Mature adults — couples, friends, solo travelers –are particularly suited to river cruising. The average age of river-cruise passengers is 45-55 years old, and the majority are experienced travelers. Particularly attractive to me, a woman whose road-warrior husband prefers to vacation in his own home, is the mix of passengers, women traveling solo or with friends, as well as couples. I never feel like a third wheel when I’m on a river cruise.
While large ships have a wide range of price points and ages, a small ship tends to have more compatibility of interests and budgets because, usually, there are but three or four decks. Every cabin is an outside cabin, and everyone eats together in the same dining room, served from the same menu.
River Cruising Isn’t for Everyone
Although it’s a fast-growing niche market, river cruising isn’t for everyone. If your travel preferences include limbo on the deck and floorshows, you’ll probably be more satisfied with an ocean cruise. If, however, you find congenial conversation stimulating, history inspiring and local culture enriching, you’ll likely take to river cruising as I have. I fell in love with river cruising long before I became a travel consultant, and come November I’ll be cruising the Danube.
Ever since my first river cruise, when I stepped off the ship into the heart of a European city, I’ve found myself stepping into history. On an early morning in Rouen, for example, I crossed the street into the city’s historical soul and marked the spot where Joan of Arc was burned.

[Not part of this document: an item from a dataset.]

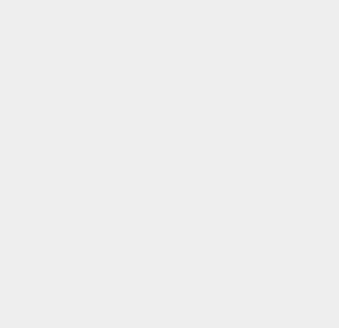 This screenshot has width=339, height=328. I want to click on 'Google Penguins', so click(256, 82).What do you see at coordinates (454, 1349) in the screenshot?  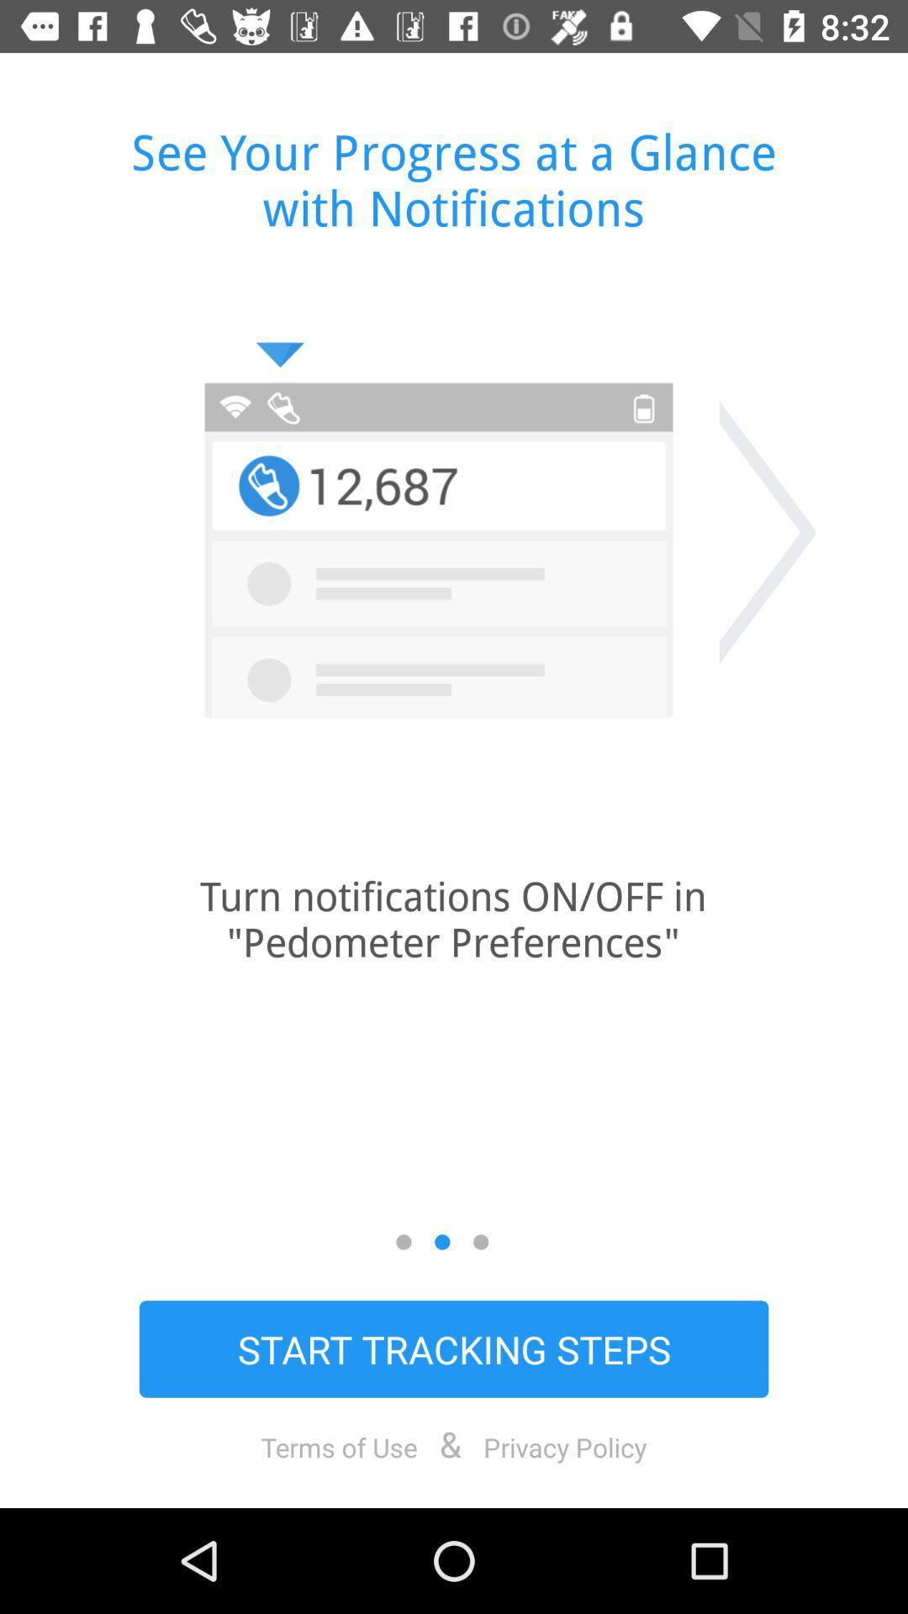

Another time, on the beaches of Normandy, I stood on the sand where Allied troops stormed the beaches on D-Day. I’ve also enjoyed less-historical pursuits, of course, such as snacking on Nuremberg’s famed mini-sausages right where they were grilled, sampling locally brewed liqueurs from the cask in Heidelberg and, while docked in Paris, walking to Monoprix, and back, to shop for gifts.
I remember my Paris cruise well. My last night there aboard the Creativity, I watched the sparkling Eiffel Tower blink in a dazzling display of light, while planning my next river cruise … the one after the November cruise … the one still in my imagination.
If you go:
River cruise lines ply the great rivers of Europe, China and Egypt. From the Danube discoveries of Hungary and Austria, to the Seine, Saone, Rhone, Rhine, Main and Moselle Rivers of Western Europe, itineraries have been developed to satisfy travelers who appreciate vineyards, architecture, UNESCO heritage sites, history and unique shopping experiences. Paris leads cruisers to Normandy or to the Cote d’ Azur; Danube cruises visit Budapest, Vienna, Melk and Passau.
The dominant river cruising companies – Uniworld, Viking, Avalon Waterways, AMA Waterways, and Tauck – are putting new ships in worldwide river waters every year. The ships are intimate, like-minded communities holding less than 150 passengers.
Meals are open seating and, typically, wine is offered with dinner. In the evenings, there’s always something going on in the lounge.
Robert Snideman says
My wife’s Mother, pushing 90, has been on the Grand Circle, Amsterdam to Veinna, Paris to Normandy Cruises. She loved them both. We can’t wait ’till the Covid has abated. We want to do the Vienna to Amsterdam route. We are pushing 80.
Jim Ferri says
Hi Robert, the Vienna to Amsterdam itinerary is a great trip. Grand Circle caters to us seniors and they do it very well. You’ll love the trip.